◆ SEITENTEXT ◆
+===+

Ein Recht für arbeitnehmerähnliche Personen – was heißt das?
Arbeitnehmerähnliche Personen haben seit dem 1. Januar 2015 einen gesetzlichen Anspruch auf Familienpflegezeit, der den bereits bestehenden Anspruch auf Pflegezeit ergänzt. Als arbeitnehmerähnlich ist jede frei journalistisch tätige Person einzustufen, die von ihrem Auftraggebenden wirtschaftlich abhängig gilt und als sozial schutzbedürftig einzustufen ist. Das wird regelmäßig der Fall sein, wenn ein Drittel des Einkommens von einem einzigen Auftraggebenden stammt. Auf die Einstufung bei der Sozialversicherung kommt es nicht an. Arbeitnehmerähnlich können daher sowohl solche Freien sein, die über eine Rundfunkanstalt sozialversichert sind als auch diejenigen, die in der Künstlersozialversicherung versichert sind.

+===+

◆ BEREITGESTELLTE DATEN ◆
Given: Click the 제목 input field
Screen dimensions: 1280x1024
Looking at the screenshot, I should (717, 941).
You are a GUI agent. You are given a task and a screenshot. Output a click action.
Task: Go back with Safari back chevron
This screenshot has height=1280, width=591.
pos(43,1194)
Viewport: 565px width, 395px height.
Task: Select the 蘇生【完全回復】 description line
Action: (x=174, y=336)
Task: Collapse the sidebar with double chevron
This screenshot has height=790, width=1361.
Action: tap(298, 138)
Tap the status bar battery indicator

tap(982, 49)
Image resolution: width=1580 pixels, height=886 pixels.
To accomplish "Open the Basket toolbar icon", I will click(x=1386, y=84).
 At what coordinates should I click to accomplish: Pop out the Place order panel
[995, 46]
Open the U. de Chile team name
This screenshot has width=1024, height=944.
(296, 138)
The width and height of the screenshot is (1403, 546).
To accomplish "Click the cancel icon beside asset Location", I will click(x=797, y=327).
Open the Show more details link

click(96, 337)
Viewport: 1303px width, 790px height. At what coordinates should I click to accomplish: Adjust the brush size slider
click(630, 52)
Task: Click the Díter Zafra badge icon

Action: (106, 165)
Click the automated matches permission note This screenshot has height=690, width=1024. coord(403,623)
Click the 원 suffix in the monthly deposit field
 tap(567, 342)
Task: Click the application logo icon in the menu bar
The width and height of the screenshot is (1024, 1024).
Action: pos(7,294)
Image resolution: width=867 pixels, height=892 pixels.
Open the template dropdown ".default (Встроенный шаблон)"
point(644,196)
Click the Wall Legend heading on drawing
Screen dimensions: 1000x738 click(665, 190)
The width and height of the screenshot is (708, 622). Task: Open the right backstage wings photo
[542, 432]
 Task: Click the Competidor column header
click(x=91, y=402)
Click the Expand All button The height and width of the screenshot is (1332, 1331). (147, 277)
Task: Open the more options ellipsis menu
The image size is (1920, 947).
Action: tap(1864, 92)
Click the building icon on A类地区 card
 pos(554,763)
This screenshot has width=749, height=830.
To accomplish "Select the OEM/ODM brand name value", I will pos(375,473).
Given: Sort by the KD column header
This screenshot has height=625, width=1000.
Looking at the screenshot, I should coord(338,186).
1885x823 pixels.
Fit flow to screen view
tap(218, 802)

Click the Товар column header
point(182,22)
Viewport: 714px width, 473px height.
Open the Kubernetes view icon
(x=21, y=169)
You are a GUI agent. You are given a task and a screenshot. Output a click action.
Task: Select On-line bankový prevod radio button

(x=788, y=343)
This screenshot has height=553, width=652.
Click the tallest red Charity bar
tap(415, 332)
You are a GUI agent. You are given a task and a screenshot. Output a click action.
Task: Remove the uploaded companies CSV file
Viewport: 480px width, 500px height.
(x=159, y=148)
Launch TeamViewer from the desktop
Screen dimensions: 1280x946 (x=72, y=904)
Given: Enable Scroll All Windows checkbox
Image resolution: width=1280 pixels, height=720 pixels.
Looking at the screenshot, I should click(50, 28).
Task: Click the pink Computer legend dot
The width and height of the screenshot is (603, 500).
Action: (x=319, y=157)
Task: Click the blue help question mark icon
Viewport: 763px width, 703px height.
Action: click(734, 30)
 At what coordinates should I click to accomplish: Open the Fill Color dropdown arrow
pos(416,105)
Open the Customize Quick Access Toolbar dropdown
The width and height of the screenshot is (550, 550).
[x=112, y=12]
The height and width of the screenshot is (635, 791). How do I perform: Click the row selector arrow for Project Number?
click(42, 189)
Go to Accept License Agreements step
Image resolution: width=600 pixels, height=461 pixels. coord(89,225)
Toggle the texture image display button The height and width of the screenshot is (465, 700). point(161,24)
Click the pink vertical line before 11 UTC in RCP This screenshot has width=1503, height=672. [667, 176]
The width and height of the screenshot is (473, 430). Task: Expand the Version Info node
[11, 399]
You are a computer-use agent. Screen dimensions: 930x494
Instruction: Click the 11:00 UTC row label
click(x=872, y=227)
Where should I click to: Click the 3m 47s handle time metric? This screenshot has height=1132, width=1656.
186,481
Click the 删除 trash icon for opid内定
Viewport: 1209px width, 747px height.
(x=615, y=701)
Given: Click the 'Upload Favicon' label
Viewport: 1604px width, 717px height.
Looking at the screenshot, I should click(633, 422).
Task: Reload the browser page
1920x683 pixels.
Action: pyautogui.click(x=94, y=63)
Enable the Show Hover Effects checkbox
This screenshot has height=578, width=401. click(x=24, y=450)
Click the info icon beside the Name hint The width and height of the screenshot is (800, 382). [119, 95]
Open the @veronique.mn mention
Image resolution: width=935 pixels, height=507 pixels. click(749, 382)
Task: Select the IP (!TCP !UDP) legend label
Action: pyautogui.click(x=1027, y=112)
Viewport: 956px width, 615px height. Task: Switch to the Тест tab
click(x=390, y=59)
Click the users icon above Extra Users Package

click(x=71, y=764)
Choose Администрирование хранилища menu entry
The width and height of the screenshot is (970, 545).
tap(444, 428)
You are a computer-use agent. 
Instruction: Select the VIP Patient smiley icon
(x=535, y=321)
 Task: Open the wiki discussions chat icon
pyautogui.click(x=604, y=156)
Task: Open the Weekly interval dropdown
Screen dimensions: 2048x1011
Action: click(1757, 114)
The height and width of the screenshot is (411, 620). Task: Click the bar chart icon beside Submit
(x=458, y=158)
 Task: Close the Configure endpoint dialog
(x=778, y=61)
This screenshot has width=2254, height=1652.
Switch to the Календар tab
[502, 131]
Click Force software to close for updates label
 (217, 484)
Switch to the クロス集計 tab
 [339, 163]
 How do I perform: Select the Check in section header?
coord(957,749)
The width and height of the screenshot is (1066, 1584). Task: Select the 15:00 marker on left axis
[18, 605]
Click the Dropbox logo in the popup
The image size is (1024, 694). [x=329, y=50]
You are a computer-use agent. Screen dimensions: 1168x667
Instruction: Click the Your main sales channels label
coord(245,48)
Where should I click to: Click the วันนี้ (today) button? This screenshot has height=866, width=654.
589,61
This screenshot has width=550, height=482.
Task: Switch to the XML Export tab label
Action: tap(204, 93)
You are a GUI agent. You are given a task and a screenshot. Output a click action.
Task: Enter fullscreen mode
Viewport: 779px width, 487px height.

+===+

◆ IHRE AUFGABE ◆
Geben Sie aus dem Text über arbeitnehmerähnliche Personen alles von „Arbeitnehmerähnliche Personen haben“ bis hinunter zu „Künstlersozialversicherung versichert sind.“ wieder und ersetzen Sie dabei „Rundfunkanstalt“ durch „Sendeanstalt“. Die Auflistung spielt hierfür keine Rolle.

◆ LÖSUNG ◆
Arbeitnehmerähnliche Personen haben seit dem 1. Januar 2015 einen gesetzlichen Anspruch auf Familienpflegezeit, der den bereits bestehenden Anspruch auf Pflegezeit ergänzt. Als arbeitnehmerähnlich ist jede frei journalistisch tätige Person einzustufen, die von ihrem Auftraggebenden wirtschaftlich abhängig gilt und als sozial schutzbedürftig einzustufen ist. Das wird regelmäßig der Fall sein, wenn ein Drittel des Einkommens von einem einzigen Auftraggebenden stammt. Auf die Einstufung bei der Sozialversicherung kommt es nicht an. Arbeitnehmerähnlich können daher sowohl solche Freien sein, die über eine Sendeanstalt sozialversichert sind als auch diejenigen, die in der Künstlersozialversicherung versichert sind.